Gustavo começou a cavalgar, subindo e descendo devagar no começo, depois mais rápido, rebolando em círculos safados. Gemia alto toda vez que batia no fundo, a bunda batendo nas minhas bolas pesadas com tapas molhados.
— Tá me furando a barriga… mas eu adoro… soca mais forte, paizão! Arromba esse cu que só sonhava com você há anos! Mete sem parar, me usa!
Eu segurava a bunda dele com as duas mãos, dava tapas sonoros e socava pra cima com força bruta. O quarto enchia de gemidos altos, tapas estalando e barulhos molhados de pele contra pele.
No meio da foda mais intensa, Rafael chegou em casa de surpresa mais cedo do que o esperado. Eu tava com o Gustavo encostado contra a pia do banheiro, rola enterrada até o saco, metendo devagar pra não fazer barulho. Cobri a boca dele com minha mão grande enquanto respondia pro meu filho do outro lado da porta trancada, a voz rouca de tesão contido.
Gustavo revirava os olhos de prazer e dor, mordendo minha mão com força, o cu piscando e apertando minha piroca como louco enquanto eu dava estocadas curtas e fundas, quase gozando ali mesmo de tão apertado.
Depois que Rafael saiu de novo pra comprar refrigerante e cerveja, eu voltei a meter com tudo, sem dó nem piedade. Gozei dentro da camisinha bem fundo, depois tirei e continuei no quarto por mais duas rodadas longas e brutais, trocando de posição várias vezes, dando tapas na bunda, puxando o cabelo, fazendo ele gemer alto e peidar na rola várias vezes seguidas.
No final, Gustavo tava completamente destruído: cu vermelho, inchado, ardendo, pernas tremendo sem parar, andando todo aberto e manhoso pelo quarto como se tivesse levado uma surra de rola. Ele me olhou ainda ofegante, suor escorrendo pelo corpo branquinho, com um sorrisinho safado e satisfeito no rosto:
— Porra, paizão… você me arrombou de verdade hoje. Meu cu tá pegando fogo, doendo pra caralho, com dor de barriga forte que não passa… mas da próxima vez eu quero sem camisinha nenhuma. Quero sentir o senhor gozando quente direto dentro do meu rabinho, enchendo tudo até vazar e escorrer pela perna toda.

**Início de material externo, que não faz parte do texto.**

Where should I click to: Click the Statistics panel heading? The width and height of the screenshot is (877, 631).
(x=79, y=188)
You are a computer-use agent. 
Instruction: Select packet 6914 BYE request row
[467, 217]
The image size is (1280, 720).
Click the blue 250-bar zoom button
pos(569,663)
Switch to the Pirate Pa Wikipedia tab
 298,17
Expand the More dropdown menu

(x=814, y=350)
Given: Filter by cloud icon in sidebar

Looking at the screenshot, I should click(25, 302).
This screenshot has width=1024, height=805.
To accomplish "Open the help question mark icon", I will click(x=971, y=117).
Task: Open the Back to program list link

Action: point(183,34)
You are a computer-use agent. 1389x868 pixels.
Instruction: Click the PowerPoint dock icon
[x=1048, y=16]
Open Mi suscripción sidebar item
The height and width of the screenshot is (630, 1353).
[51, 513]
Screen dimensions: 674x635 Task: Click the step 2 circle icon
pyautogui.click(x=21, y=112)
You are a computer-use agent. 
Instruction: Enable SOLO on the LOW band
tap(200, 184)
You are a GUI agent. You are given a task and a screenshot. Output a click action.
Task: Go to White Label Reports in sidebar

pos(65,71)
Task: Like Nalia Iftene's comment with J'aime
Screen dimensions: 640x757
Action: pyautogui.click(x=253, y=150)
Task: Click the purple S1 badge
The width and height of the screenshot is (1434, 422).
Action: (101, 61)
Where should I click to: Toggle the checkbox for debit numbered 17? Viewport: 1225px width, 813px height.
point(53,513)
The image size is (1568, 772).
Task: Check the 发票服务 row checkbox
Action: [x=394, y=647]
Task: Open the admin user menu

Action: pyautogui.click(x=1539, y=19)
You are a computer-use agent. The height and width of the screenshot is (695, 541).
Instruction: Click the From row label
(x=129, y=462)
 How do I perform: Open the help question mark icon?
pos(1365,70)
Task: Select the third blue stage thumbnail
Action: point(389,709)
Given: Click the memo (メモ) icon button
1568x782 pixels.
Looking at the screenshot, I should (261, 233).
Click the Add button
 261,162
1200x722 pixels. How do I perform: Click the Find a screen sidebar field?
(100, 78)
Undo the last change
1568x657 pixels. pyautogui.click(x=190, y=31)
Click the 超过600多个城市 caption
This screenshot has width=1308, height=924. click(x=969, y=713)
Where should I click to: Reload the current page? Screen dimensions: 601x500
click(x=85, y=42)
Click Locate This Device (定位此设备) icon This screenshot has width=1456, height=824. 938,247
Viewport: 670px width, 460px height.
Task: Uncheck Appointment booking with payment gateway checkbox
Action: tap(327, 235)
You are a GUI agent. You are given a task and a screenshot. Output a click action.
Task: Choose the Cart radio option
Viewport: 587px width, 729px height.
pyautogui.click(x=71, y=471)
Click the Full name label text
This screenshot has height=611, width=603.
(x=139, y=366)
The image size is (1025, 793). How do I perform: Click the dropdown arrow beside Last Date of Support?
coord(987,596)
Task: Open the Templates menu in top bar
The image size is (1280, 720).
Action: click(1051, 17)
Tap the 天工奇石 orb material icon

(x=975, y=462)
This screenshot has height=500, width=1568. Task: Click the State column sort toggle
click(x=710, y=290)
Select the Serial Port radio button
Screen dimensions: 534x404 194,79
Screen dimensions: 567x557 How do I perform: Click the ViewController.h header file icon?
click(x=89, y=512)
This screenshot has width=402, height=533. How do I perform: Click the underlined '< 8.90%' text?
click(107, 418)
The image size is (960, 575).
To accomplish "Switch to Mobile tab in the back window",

Eu apertei a bunda marcada de tapas com força e respondi rouco, ainda excitado e com a rola meio dura:
— Pode deixar, moleque. Quando o Rafael for passar uns dias na casa da mãe dele, essa bunda vira minha propriedade particular. Vou te foder até tu peidar na minha rola toda vez que eu meter fundo, até tu não conseguir sentar direito por dois dias seguidos.
Gustavo riu baixinho, já se vestindo devagar e com dificuldade pra não levantar suspeita quando meu filho voltasse.
— Sou teu segredinho safado agora, tio Zé. E aguento o tanto que o senhor quiser meter… quantas vezes quiser, do jeito que quiser.